SET PROBLEM :: Arrange the lines of the items below as a numbered list, starting at the line that contains "Open the help" and ending at the line that contains "Action: (391, 73)". Leave out any blank lines.

[Interface element items]
= = =
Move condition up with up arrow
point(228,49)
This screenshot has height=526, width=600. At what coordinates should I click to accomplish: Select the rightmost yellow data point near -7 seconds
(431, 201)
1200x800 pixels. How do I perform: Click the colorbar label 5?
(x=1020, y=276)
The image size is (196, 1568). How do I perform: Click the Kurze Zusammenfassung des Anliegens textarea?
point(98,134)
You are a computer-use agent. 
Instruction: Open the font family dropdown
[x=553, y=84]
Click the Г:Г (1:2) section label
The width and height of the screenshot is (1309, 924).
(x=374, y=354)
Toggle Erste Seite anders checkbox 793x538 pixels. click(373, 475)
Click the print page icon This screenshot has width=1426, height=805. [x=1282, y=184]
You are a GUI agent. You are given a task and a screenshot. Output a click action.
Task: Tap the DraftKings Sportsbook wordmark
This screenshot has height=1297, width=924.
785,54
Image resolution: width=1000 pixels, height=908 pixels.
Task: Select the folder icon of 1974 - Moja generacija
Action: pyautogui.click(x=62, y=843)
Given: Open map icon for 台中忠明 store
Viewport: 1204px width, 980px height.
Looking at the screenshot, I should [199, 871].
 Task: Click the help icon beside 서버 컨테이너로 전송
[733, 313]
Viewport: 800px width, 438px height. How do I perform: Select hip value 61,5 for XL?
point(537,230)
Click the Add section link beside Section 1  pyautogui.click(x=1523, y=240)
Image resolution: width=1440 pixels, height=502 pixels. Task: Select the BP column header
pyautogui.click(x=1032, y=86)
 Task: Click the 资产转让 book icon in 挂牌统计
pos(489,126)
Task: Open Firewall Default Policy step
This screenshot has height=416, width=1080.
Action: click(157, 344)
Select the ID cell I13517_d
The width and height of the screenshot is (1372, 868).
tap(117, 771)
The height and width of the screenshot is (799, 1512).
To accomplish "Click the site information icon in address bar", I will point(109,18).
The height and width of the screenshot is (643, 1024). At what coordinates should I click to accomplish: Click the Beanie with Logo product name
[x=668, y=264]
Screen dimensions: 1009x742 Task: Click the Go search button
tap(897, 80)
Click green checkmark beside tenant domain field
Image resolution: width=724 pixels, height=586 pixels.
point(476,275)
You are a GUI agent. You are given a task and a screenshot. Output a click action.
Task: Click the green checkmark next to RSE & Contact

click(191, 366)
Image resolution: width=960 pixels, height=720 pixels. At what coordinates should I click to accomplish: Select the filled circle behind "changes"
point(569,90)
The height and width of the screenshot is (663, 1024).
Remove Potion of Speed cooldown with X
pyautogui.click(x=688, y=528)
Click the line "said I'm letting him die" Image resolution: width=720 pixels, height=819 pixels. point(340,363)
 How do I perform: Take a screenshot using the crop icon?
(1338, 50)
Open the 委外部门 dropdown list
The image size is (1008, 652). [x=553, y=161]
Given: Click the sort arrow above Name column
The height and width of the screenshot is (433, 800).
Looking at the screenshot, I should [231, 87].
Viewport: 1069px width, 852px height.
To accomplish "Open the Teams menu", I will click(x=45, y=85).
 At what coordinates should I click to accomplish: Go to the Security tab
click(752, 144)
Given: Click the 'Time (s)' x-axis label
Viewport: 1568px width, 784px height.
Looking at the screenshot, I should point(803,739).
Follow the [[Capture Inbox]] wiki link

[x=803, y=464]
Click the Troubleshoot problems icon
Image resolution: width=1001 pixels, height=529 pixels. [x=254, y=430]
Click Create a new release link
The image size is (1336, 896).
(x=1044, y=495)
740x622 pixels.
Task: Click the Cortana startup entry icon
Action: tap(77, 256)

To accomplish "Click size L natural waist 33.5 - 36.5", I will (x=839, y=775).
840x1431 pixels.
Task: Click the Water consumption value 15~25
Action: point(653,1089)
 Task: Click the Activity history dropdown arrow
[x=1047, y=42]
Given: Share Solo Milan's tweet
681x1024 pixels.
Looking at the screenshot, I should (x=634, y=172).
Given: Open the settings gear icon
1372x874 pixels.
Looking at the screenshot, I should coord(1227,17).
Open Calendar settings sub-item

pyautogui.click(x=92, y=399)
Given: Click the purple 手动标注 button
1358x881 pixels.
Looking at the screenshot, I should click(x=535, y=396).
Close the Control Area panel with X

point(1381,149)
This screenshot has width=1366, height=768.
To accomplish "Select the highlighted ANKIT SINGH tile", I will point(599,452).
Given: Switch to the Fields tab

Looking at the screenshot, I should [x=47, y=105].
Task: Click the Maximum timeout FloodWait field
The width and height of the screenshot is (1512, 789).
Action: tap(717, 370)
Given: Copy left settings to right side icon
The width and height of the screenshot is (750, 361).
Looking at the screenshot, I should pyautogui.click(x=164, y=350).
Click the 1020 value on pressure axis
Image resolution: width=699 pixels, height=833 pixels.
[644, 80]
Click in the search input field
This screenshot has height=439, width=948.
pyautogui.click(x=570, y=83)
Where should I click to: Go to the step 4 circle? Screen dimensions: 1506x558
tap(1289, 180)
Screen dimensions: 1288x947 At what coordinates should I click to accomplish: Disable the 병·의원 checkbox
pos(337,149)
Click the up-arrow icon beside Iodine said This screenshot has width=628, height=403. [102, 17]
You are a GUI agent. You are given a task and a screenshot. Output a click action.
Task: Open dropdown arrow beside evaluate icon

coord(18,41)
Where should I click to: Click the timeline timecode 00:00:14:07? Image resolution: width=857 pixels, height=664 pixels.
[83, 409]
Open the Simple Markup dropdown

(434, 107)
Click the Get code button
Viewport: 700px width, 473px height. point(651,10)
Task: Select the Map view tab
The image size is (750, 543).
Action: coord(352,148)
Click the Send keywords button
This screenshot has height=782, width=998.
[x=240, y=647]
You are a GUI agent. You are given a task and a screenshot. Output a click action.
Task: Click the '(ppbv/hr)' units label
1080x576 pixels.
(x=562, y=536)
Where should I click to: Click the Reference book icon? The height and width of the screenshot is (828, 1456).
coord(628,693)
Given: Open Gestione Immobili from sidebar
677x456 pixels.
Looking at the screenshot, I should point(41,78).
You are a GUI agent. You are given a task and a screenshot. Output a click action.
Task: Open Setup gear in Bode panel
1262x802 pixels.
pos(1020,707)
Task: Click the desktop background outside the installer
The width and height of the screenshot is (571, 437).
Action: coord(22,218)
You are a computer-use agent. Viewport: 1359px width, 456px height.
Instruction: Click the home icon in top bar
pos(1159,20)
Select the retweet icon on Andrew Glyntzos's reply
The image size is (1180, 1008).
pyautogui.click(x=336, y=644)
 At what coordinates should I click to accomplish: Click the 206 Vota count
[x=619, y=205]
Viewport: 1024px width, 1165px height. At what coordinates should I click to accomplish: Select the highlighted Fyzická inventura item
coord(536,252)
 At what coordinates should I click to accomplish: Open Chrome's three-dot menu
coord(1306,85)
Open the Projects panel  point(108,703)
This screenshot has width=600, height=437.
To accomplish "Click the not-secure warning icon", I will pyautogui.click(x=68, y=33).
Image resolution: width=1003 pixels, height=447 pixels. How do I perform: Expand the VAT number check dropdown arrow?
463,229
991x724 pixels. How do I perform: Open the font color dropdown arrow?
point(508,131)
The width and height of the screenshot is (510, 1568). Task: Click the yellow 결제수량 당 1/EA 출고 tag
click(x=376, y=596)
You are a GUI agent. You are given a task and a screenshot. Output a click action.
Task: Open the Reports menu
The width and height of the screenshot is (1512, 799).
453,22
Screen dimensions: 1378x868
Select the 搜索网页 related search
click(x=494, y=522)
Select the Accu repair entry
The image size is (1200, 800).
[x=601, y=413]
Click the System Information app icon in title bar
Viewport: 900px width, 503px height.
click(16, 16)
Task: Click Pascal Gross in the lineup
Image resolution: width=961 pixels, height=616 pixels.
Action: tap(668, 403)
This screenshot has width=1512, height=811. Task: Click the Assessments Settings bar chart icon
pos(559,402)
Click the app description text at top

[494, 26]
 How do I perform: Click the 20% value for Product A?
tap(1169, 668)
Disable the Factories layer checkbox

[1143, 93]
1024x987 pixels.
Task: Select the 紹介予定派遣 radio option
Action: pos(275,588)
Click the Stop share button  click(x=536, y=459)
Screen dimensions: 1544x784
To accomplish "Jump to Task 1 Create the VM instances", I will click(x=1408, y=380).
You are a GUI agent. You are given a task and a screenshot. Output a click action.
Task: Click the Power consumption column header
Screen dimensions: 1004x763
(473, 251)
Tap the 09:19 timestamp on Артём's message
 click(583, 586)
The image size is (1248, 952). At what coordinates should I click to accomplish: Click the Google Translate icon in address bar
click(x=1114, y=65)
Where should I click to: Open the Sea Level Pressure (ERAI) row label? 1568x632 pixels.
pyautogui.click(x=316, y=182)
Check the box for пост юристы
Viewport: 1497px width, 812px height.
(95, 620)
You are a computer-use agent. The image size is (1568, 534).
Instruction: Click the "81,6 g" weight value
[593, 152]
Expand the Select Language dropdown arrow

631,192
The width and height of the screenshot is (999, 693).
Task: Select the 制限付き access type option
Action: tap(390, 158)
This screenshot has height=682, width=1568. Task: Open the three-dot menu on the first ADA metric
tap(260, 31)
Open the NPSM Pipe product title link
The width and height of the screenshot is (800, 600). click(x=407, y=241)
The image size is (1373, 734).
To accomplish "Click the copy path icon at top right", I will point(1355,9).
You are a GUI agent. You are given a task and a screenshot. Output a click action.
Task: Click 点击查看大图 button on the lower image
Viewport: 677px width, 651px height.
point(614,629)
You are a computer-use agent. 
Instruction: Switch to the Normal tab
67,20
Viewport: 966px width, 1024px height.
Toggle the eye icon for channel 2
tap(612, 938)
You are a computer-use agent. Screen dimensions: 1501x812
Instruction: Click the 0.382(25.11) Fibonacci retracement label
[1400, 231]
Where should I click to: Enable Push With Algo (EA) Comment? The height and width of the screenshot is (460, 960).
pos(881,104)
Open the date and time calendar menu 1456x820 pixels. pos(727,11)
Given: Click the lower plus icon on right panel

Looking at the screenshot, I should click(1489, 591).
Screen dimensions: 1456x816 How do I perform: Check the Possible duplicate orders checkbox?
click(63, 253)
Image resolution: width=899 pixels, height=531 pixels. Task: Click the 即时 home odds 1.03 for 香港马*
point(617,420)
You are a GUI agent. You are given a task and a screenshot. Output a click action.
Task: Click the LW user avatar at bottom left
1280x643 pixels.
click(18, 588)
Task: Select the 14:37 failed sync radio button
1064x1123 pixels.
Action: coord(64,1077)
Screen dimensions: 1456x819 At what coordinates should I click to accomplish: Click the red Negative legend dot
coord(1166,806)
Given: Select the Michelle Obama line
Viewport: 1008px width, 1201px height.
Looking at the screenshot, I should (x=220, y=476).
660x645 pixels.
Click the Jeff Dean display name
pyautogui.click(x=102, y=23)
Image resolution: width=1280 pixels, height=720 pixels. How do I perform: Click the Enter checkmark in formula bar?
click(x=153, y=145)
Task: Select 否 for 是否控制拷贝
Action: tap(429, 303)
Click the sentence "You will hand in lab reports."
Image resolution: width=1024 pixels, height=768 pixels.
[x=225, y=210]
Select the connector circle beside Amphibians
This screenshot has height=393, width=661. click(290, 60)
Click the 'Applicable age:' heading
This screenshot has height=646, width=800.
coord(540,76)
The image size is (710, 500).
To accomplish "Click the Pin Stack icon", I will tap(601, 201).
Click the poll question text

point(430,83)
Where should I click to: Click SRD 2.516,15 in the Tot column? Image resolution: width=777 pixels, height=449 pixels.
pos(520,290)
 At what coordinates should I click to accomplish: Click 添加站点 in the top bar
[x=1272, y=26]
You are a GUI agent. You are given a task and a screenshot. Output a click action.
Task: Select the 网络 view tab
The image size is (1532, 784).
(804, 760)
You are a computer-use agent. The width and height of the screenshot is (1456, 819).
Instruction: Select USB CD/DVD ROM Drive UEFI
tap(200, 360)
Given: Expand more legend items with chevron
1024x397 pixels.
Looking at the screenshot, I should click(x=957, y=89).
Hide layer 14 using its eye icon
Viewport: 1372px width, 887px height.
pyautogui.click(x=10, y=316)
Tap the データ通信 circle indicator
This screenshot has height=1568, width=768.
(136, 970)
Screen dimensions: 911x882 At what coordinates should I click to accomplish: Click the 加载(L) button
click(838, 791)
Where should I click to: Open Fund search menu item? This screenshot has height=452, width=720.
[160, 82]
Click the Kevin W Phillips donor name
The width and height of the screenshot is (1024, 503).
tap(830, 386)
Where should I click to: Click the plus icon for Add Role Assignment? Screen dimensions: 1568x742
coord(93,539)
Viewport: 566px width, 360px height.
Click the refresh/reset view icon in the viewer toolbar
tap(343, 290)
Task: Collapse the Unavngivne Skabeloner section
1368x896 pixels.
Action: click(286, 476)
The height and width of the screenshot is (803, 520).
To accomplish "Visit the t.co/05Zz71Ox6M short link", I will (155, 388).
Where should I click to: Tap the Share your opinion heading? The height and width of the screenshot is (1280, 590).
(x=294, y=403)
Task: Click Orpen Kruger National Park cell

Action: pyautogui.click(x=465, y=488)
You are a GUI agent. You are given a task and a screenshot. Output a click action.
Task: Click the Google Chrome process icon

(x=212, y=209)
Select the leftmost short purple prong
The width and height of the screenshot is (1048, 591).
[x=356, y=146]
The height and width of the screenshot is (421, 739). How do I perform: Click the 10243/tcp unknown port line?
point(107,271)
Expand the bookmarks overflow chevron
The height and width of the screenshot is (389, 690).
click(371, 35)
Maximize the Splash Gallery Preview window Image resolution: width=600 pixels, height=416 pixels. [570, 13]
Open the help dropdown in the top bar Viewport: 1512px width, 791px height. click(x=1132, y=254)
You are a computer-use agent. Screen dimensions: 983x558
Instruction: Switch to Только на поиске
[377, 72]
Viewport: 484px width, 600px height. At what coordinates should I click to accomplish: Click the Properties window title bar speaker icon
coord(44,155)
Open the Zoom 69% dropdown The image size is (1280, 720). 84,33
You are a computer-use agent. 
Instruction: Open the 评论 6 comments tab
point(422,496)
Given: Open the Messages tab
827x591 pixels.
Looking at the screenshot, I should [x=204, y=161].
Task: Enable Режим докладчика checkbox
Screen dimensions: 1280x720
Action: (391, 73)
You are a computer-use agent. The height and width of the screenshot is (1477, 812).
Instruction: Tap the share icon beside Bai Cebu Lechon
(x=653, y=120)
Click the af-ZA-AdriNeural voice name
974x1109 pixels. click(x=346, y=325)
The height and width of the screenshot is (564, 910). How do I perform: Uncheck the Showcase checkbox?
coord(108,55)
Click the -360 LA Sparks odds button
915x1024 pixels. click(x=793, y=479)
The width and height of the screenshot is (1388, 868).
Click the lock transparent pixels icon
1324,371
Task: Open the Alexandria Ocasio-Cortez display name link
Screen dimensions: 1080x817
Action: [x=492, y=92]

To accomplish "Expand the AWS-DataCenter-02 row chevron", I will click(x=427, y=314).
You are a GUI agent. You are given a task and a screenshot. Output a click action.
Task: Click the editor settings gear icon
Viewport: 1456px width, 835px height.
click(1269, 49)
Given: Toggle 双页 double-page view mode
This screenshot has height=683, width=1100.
= = =
SOLUTION TO THE PROBLEM ::
1. Open the help dropdown in the top bar Viewport: 1512px width, 791px height. click(x=1132, y=254)
2. You are a computer-use agent. Screen dimensions: 983x558
3. Instruction: Switch to Только на поиске
4. [377, 72]
5. Viewport: 484px width, 600px height. At what coordinates should I click to accomplish: Click the Properties window title bar speaker icon
6. coord(44,155)
7. Open the Zoom 69% dropdown The image size is (1280, 720). 84,33
8. You are a computer-use agent. 
9. Instruction: Open the 评论 6 comments tab
10. point(422,496)
11. Given: Open the Messages tab
12. 827x591 pixels.
13. Looking at the screenshot, I should [x=204, y=161].
14. Task: Enable Режим докладчика checkbox
15. Screen dimensions: 1280x720
16. Action: (391, 73)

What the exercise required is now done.